25. Despite the landlord’s stance that it is none of their business, my friends and family have certain influence, and this case goes to court.

26. Two questions were asked to the court:

  • Did the landlord lawfully give the tenant the house and its contents, in the knowledge that the landlord bought the painting three years earlier?  

  • What are the consequences of continued ownership of the painting by the landlord, with the knowledge that one day it must be returned to the tenant?



The tenant: Mauritius.

The Basquiat-esque painting: Chagos Archipelago.

Landlord: United Kingdom of Great Britain and Northern Ireland.

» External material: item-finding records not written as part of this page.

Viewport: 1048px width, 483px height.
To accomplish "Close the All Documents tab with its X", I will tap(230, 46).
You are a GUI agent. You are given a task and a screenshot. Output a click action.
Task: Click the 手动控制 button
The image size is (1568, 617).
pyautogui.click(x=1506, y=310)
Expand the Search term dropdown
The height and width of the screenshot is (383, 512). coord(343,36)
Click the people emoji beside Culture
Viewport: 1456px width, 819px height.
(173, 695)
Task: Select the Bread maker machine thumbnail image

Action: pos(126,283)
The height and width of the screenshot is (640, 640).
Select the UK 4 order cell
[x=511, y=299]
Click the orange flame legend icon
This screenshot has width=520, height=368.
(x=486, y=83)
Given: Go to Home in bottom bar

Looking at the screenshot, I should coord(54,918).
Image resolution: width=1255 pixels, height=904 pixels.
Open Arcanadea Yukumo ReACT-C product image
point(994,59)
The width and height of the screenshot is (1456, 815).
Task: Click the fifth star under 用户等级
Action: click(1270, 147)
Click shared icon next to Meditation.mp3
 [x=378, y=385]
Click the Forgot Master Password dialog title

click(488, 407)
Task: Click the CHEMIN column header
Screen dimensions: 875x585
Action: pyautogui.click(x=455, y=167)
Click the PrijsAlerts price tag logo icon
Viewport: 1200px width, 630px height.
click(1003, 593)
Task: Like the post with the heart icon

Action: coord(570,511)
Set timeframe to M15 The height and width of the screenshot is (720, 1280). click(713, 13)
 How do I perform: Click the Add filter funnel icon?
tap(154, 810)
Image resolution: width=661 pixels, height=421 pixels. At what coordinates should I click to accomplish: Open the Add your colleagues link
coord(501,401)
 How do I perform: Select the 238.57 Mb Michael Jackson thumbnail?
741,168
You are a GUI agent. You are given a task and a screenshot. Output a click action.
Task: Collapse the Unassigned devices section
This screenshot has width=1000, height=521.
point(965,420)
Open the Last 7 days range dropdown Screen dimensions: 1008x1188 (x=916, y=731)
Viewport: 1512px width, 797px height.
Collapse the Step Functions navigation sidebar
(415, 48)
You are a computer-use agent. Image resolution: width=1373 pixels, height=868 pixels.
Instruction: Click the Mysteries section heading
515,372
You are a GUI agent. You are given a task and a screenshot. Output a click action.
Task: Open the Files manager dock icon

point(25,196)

American friend of the landlord: The United States of America (who are using the largest island in the Chagos Archipelago, named Diego Garcia, as a US military base.)

The agreement: the 1965 agreement.

The agreement to give the tenant the house: Decolonisation of the British Crown colony of Mauritius to become an independent sovereign state in 1968.

Previous owner of the house: French Republic (the “house” was taken by the British during the Napoleonic wars).

Tenant with three paintings across the road: Seychelles (Seychelles were given independence in 1976 by the British)

Paintings Aldabra, Farquhar and Des Roches: Islands that were part of the British Indian Ocean Territory taken by the British in 1965, now returned to the Seychelles following their independence in 1976.

Friends and family: 20 States (plus the African Union) that participated in the oral proceedings and the United Nations General Assembly (who submitted the advisory opinion to the ICJ).

The actual two questions presented to the Court by the UN General Assembly:

 (a) “Was the process of decolonization of Mauritius lawfully completed when Mauritius was granted independence in 1968, following the separation of the Chagos Archipelago from Mauritius and having regard to international law, including obligations reflected in General Assembly resolutions 1514 (XV) of 14 December 1960, 2066 (XX) of 16 December 1965, 2232 (XXI) of 20 December 1966 and 2357 (XXII) of 19 December 1967?”;

(b) “What are the consequences under international law, including obligations reflected in the above-mentioned resolutions, arising from the continued administration by the United Kingdom of Great Britain and Northern Ireland of the Chagos Archipelago, including with respect to the inability of Mauritius to implement a programme for the resettlement on the Chagos Archipelago of its nationals, in particular those of Chagossian origin?”